**About this task:** Print the material underneath in full, keeping every line exactly as it is.

**Material supplied:**
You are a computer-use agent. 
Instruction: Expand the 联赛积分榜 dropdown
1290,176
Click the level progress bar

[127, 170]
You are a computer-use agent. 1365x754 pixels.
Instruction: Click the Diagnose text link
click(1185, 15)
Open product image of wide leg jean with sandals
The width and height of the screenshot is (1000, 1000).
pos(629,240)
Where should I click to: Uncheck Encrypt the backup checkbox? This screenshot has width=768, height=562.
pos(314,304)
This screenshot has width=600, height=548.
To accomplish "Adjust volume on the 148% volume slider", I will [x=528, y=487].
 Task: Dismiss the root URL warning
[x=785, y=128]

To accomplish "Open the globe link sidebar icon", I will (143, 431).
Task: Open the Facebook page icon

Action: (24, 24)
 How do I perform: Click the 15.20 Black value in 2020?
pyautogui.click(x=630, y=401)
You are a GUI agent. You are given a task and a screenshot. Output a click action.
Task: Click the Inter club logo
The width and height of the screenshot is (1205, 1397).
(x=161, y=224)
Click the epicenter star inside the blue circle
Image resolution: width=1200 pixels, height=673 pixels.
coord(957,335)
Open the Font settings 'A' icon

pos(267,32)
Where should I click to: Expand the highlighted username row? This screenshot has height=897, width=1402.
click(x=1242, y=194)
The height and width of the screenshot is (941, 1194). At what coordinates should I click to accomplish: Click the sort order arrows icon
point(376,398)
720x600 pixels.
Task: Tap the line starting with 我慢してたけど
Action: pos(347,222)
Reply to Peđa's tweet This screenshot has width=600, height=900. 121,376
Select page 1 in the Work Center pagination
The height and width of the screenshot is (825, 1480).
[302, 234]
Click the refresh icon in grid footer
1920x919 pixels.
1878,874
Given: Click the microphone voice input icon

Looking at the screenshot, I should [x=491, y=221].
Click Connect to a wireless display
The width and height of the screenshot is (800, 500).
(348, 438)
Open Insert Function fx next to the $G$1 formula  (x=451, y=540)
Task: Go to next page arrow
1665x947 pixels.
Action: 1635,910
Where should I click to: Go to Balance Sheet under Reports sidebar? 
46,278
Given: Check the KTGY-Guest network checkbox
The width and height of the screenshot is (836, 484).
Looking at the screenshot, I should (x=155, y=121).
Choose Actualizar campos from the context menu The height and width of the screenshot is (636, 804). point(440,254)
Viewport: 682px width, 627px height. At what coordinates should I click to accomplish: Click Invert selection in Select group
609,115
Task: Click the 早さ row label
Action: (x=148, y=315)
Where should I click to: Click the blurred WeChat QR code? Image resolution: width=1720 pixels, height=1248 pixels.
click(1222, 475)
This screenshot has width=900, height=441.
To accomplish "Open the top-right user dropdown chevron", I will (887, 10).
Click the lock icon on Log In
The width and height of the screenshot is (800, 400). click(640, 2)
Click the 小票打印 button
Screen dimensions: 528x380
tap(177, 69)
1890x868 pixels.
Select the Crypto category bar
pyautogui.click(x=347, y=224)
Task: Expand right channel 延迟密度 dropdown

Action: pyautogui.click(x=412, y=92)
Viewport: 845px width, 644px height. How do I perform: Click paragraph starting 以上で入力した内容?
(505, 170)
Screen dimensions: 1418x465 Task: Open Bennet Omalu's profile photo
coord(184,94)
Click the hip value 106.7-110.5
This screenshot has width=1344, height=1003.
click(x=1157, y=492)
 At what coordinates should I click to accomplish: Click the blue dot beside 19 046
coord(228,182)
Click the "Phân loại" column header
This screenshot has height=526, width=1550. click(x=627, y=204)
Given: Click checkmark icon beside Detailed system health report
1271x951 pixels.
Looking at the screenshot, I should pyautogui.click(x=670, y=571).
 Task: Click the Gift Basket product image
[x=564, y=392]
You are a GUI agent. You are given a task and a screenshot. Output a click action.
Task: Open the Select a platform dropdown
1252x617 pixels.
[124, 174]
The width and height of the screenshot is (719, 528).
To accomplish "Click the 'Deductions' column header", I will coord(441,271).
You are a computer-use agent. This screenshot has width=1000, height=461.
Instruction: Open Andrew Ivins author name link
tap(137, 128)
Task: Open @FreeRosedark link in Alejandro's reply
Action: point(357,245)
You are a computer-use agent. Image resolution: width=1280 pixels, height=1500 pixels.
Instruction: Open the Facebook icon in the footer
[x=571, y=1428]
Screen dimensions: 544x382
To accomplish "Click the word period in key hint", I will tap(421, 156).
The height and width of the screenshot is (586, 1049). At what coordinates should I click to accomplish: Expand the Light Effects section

**Exercise response:**
You are a computer-use agent. 
Instruction: Expand the 联赛积分榜 dropdown
1290,176
Click the level progress bar

[127, 170]
You are a computer-use agent. 1365x754 pixels.
Instruction: Click the Diagnose text link
click(1185, 15)
Open product image of wide leg jean with sandals
The width and height of the screenshot is (1000, 1000).
pos(629,240)
Where should I click to: Uncheck Encrypt the backup checkbox? This screenshot has width=768, height=562.
pos(314,304)
This screenshot has width=600, height=548.
To accomplish "Adjust volume on the 148% volume slider", I will [x=528, y=487].
 Task: Dismiss the root URL warning
[x=785, y=128]

To accomplish "Open the globe link sidebar icon", I will (143, 431).
Task: Open the Facebook page icon

Action: (24, 24)
 How do I perform: Click the 15.20 Black value in 2020?
pyautogui.click(x=630, y=401)
You are a GUI agent. You are given a task and a screenshot. Output a click action.
Task: Click the Inter club logo
The width and height of the screenshot is (1205, 1397).
(x=161, y=224)
Click the epicenter star inside the blue circle
Image resolution: width=1200 pixels, height=673 pixels.
coord(957,335)
Open the Font settings 'A' icon

pos(267,32)
Where should I click to: Expand the highlighted username row? This screenshot has height=897, width=1402.
click(x=1242, y=194)
The height and width of the screenshot is (941, 1194). At what coordinates should I click to accomplish: Click the sort order arrows icon
point(376,398)
720x600 pixels.
Task: Tap the line starting with 我慢してたけど
Action: pos(347,222)
Reply to Peđa's tweet This screenshot has width=600, height=900. 121,376
Select page 1 in the Work Center pagination
The height and width of the screenshot is (825, 1480).
[302, 234]
Click the refresh icon in grid footer
1920x919 pixels.
1878,874
Given: Click the microphone voice input icon

Looking at the screenshot, I should [x=491, y=221].
Click Connect to a wireless display
The width and height of the screenshot is (800, 500).
(348, 438)
Open Insert Function fx next to the $G$1 formula  (x=451, y=540)
Task: Go to next page arrow
1665x947 pixels.
Action: 1635,910
Where should I click to: Go to Balance Sheet under Reports sidebar? 
46,278
Given: Check the KTGY-Guest network checkbox
The width and height of the screenshot is (836, 484).
Looking at the screenshot, I should (x=155, y=121).
Choose Actualizar campos from the context menu The height and width of the screenshot is (636, 804). point(440,254)
Viewport: 682px width, 627px height. At what coordinates should I click to accomplish: Click Invert selection in Select group
609,115
Task: Click the 早さ row label
Action: (x=148, y=315)
Where should I click to: Click the blurred WeChat QR code? Image resolution: width=1720 pixels, height=1248 pixels.
click(1222, 475)
This screenshot has width=900, height=441.
To accomplish "Open the top-right user dropdown chevron", I will (887, 10).
Click the lock icon on Log In
The width and height of the screenshot is (800, 400). click(640, 2)
Click the 小票打印 button
Screen dimensions: 528x380
tap(177, 69)
1890x868 pixels.
Select the Crypto category bar
pyautogui.click(x=347, y=224)
Task: Expand right channel 延迟密度 dropdown

Action: pyautogui.click(x=412, y=92)
Viewport: 845px width, 644px height. How do I perform: Click paragraph starting 以上で入力した内容?
(505, 170)
Screen dimensions: 1418x465 Task: Open Bennet Omalu's profile photo
coord(184,94)
Click the hip value 106.7-110.5
This screenshot has width=1344, height=1003.
click(x=1157, y=492)
 At what coordinates should I click to accomplish: Click the blue dot beside 19 046
coord(228,182)
Click the "Phân loại" column header
This screenshot has height=526, width=1550. click(x=627, y=204)
Given: Click checkmark icon beside Detailed system health report
1271x951 pixels.
Looking at the screenshot, I should pyautogui.click(x=670, y=571).
 Task: Click the Gift Basket product image
[x=564, y=392]
You are a GUI agent. You are given a task and a screenshot. Output a click action.
Task: Open the Select a platform dropdown
1252x617 pixels.
[124, 174]
The width and height of the screenshot is (719, 528).
To accomplish "Click the 'Deductions' column header", I will coord(441,271).
You are a computer-use agent. This screenshot has width=1000, height=461.
Instruction: Open Andrew Ivins author name link
tap(137, 128)
Task: Open @FreeRosedark link in Alejandro's reply
Action: point(357,245)
You are a computer-use agent. Image resolution: width=1280 pixels, height=1500 pixels.
Instruction: Open the Facebook icon in the footer
[x=571, y=1428]
Screen dimensions: 544x382
To accomplish "Click the word period in key hint", I will tap(421, 156).
The height and width of the screenshot is (586, 1049). At what coordinates should I click to accomplish: Expand the Light Effects section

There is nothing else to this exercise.